Andreotti si è offerto di cedergli il posto di presidente del Consiglio,
ma lui ha valutato che il suo progetto di inclusione del Pci nella
maggioranza avrebbe avuto maggiori possibilità di successo se a Palazzo
Chigi fosse rimasto un uomo della destra cattolica, scettica verso il
compromesso storico e quindi bisognosa di essere tranquillizzata.
Quel
giorno, Moro partecipa alla riunione dei gruppi parlamentari della Dc,
il partito che da oltre trent’anni governa il Paese.
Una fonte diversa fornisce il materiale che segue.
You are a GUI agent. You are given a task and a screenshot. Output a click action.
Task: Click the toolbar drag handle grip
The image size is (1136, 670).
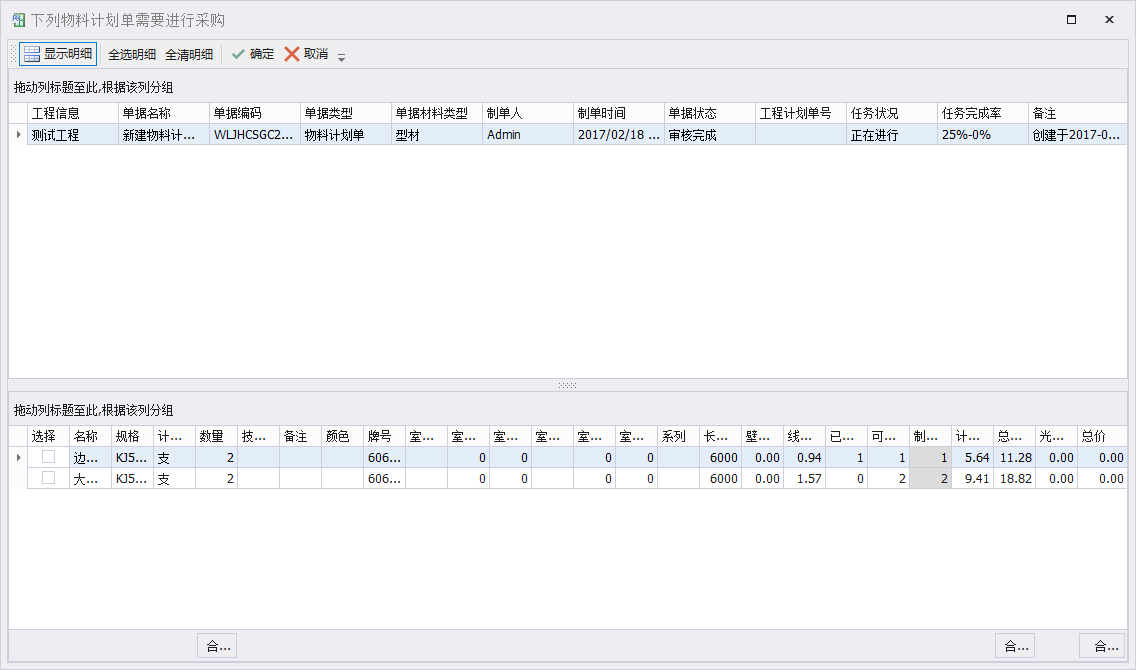click(x=13, y=54)
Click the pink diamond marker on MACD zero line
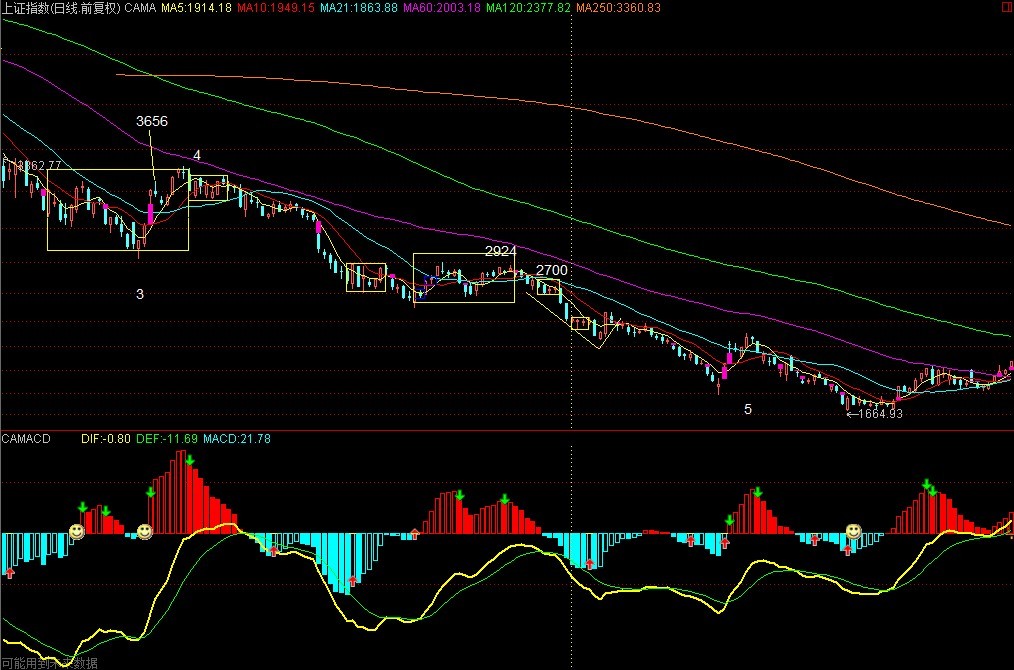The image size is (1014, 670). tap(415, 533)
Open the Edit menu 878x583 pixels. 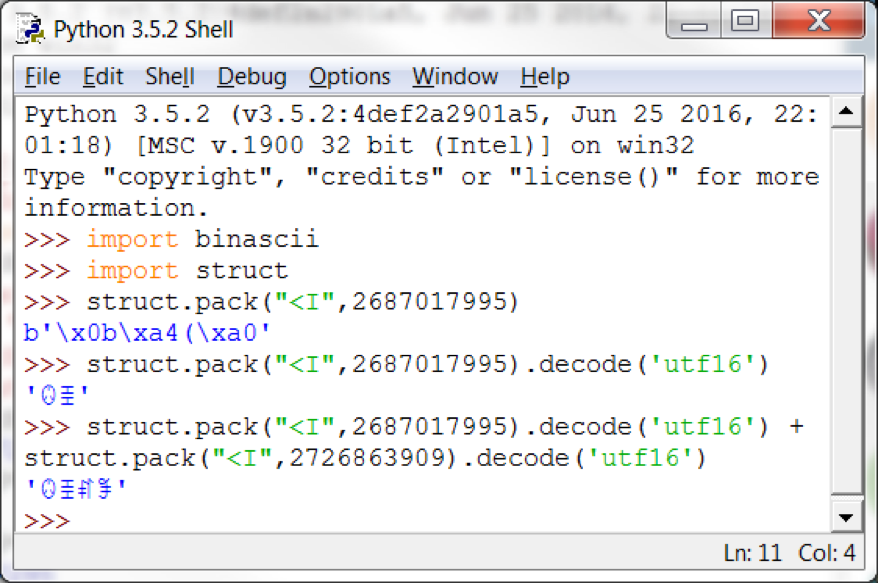point(103,77)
All’ingresso un
giovane cronista che ha già cominciato a costruire il più formidabile
archivio del giornalismo italiano, Filippo Ceccarelli, tenta di farlo
aprire con il più vago degli approcci: «Presidente, lei parlerà?». Moro
risponde inclinando la testa e sorridendo rassegnato, una di quelle
movenze languide e un po’ levantine da cui i suoi numerosi nemici
traevano un’impressione di debolezza e inconcludenza: «Eh così, andiamo
un po’ a sentire…». In realtà Moro ha preparato un discorso che si
rivelerà insieme il suo capolavoro e il suo testamento politico.
Il
nuovo libro di Marco Damilano — Un atomo di verità. Aldo Moro e la fine
della politica in Italia (Feltrinelli) — offre davvero molti spunti.
Intanto è decisamente ben scritto. Si apre con una pista personale:
nella primavera del 1978 l’attuale direttore dell’«Espresso» è un
bambino di dieci anni, che ogni giorno passa da via Fani sullo scuolabus
guidato da una bella signora bionda, la direttrice della Montessori,
dove tutti devono fare tutto. E Aldo Moro è il primo politico che ha
visto: gliel’ha mostrato il padre, inginocchiato in chiesa. Il percorso
sulle orme del presidente democristiano conduce, alla fine del libro,
nell’austero cimitero di Torrita Tiberina, a picco sul Tevere, dove Moro
riposa. L’ossatura del libro è costituita dalle carte, spesso inedite,
custodite nell’archivio Flamigni. È straordinario come una vicenda tanto
scavata lasci ancora trapelare coincidenze al limite dell’incredibile e
troppi punti ancora da chiarire, dalla strage di via Fani alla mano
dell’assassino (Gallinari? Moretti? Maccari? O il legionario De Vuono?).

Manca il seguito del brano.